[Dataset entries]
◆ ◆ ◆

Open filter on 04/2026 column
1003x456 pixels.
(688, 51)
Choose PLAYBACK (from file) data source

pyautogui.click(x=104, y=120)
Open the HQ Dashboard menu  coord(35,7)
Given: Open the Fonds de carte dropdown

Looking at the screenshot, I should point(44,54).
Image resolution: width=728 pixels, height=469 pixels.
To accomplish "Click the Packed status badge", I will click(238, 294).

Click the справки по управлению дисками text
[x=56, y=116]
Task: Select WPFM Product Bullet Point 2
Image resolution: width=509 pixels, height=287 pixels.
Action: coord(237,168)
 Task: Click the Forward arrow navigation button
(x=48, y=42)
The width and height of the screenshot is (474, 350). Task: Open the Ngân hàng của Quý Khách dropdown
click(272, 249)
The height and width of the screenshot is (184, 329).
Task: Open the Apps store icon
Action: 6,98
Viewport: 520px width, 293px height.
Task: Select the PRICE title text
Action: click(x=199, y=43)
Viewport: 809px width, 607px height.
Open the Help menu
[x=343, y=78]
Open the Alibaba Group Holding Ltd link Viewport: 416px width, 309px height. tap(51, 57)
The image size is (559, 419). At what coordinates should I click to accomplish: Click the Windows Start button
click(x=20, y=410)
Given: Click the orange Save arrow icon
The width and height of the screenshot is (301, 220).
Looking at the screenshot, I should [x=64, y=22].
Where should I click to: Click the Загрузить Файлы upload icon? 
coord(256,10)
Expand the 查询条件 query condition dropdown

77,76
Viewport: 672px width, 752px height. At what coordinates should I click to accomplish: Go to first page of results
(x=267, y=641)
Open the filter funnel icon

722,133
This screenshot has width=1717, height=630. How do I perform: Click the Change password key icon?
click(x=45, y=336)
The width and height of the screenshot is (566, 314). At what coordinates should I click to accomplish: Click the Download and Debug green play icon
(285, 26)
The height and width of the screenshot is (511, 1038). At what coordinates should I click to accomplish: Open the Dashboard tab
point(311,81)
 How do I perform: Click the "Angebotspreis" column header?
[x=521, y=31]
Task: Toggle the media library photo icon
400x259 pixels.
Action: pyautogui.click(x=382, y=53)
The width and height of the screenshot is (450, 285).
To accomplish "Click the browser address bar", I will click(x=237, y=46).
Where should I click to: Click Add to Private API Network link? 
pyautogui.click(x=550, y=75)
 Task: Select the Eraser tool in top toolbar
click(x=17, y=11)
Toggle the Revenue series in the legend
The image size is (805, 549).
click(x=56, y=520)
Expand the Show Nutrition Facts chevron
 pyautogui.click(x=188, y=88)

◆ ◆ ◆

Reproduce all the records precisely.

__Task answer__
Open filter on 04/2026 column
1003x456 pixels.
(688, 51)
Choose PLAYBACK (from file) data source

pyautogui.click(x=104, y=120)
Open the HQ Dashboard menu  coord(35,7)
Given: Open the Fonds de carte dropdown

Looking at the screenshot, I should point(44,54).
Image resolution: width=728 pixels, height=469 pixels.
To accomplish "Click the Packed status badge", I will click(238, 294).

Click the справки по управлению дисками text
[x=56, y=116]
Task: Select WPFM Product Bullet Point 2
Image resolution: width=509 pixels, height=287 pixels.
Action: coord(237,168)
 Task: Click the Forward arrow navigation button
(x=48, y=42)
The width and height of the screenshot is (474, 350). Task: Open the Ngân hàng của Quý Khách dropdown
click(272, 249)
The height and width of the screenshot is (184, 329).
Task: Open the Apps store icon
Action: 6,98
Viewport: 520px width, 293px height.
Task: Select the PRICE title text
Action: click(x=199, y=43)
Viewport: 809px width, 607px height.
Open the Help menu
[x=343, y=78]
Open the Alibaba Group Holding Ltd link Viewport: 416px width, 309px height. tap(51, 57)
The image size is (559, 419). At what coordinates should I click to accomplish: Click the Windows Start button
click(x=20, y=410)
Given: Click the orange Save arrow icon
The width and height of the screenshot is (301, 220).
Looking at the screenshot, I should [x=64, y=22].
Where should I click to: Click the Загрузить Файлы upload icon? 
coord(256,10)
Expand the 查询条件 query condition dropdown

77,76
Viewport: 672px width, 752px height. At what coordinates should I click to accomplish: Go to first page of results
(x=267, y=641)
Open the filter funnel icon

722,133
This screenshot has width=1717, height=630. How do I perform: Click the Change password key icon?
click(x=45, y=336)
The width and height of the screenshot is (566, 314). At what coordinates should I click to accomplish: Click the Download and Debug green play icon
(285, 26)
The height and width of the screenshot is (511, 1038). At what coordinates should I click to accomplish: Open the Dashboard tab
point(311,81)
 How do I perform: Click the "Angebotspreis" column header?
[x=521, y=31]
Task: Toggle the media library photo icon
400x259 pixels.
Action: pyautogui.click(x=382, y=53)
The width and height of the screenshot is (450, 285).
To accomplish "Click the browser address bar", I will click(x=237, y=46).
Where should I click to: Click Add to Private API Network link? 
pyautogui.click(x=550, y=75)
 Task: Select the Eraser tool in top toolbar
click(x=17, y=11)
Toggle the Revenue series in the legend
The image size is (805, 549).
click(x=56, y=520)
Expand the Show Nutrition Facts chevron
 pyautogui.click(x=188, y=88)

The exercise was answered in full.